Правдюк вновь разлил вино по стаканам.

- Но вы даже не поверите. С тех пор, как я оставил редакторский пост и на базе нашего издательства «Коммунист» основалась дюжина желтых рекламных газётёнок, я больше ничего не пишу, ничего не редактирую и даже не читаю ничего из того, что издавалось после девяносто первого года. И чувствую себя лучше! Абсолютно исчезли проблемы с простатой. Раз в день у меня крепкий здоровый стул. Да, да, молодой человек, когда Вам перевалит за хотя бы за полвека, вы начнёте понимать, о чём я говорю. Дай Вам Бог, как и мне, забыть о таких вещах, как мигрени, давлении и аритмии. Вечером, чтобы заработать хороший сон я выхожу на прогулку. Поднимаюсь вверх по улице Горького, там сворачиваю на Некрасова, иду вплоть до Чернышевской (там бывшее издательство), миную бывшую Социалистическую, ныне – Казачью, иду вплоть до Пушкинской. У Пушкинской стоит палатка, в которой изготавливается кавказская шаурма. Весьма приличного качества, стоит отметить. Там покупаю одну шаурму и медленно жую, наслаждаясь ветерком, который доносится с Набережной. Затем по тому же принципу иду обратно, строго по классикам, избегая одновременно улиц с бывшими коммунистическими названиями. А оных у меня на обратном пути четыре. Вы хорошо знаете свой город? Как Вы думаете, какие?
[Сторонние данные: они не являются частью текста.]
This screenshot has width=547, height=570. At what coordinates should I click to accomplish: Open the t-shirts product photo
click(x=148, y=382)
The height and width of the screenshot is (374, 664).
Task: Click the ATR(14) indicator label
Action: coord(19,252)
- Наверное, Ленина, точно имени XX съезда, ныне Самарскую, наверняка также Фрунзе…. На счёт следующей я не уверен. Двадцати шести бакинских комиссаров?

Ответа я не услышал. Евграф Самуилович, опустошив три стакана кагора, заснул. Он откинулся в глубокое кожаное кресло, толстые очки потешно съехали на нос. Что-то трогательное, по-детски наивное было на сморщенном личике старика. Фланелевая китайская рубашка, протёртые на коленях старые брюки. Чаёк, шаурма и кагор. Его первая любовь наверняка уже превратилась в прах. Тонкая шея торчит из несоразмерно большого воротника. Что держит его в нашем мире? Старый фантазёр…. Я укрыл его дырявым пледом. Достал из бумажника пару смятых сотен и оставил на столе. Стараясь не скрипеть паркетом, направился к выходу.

-Стойте!

От неожиданности я вздрогнул. Правдюк сидел, выпрямившись в кресле, его пронзительный взгляд не имел и следа сонной усталости.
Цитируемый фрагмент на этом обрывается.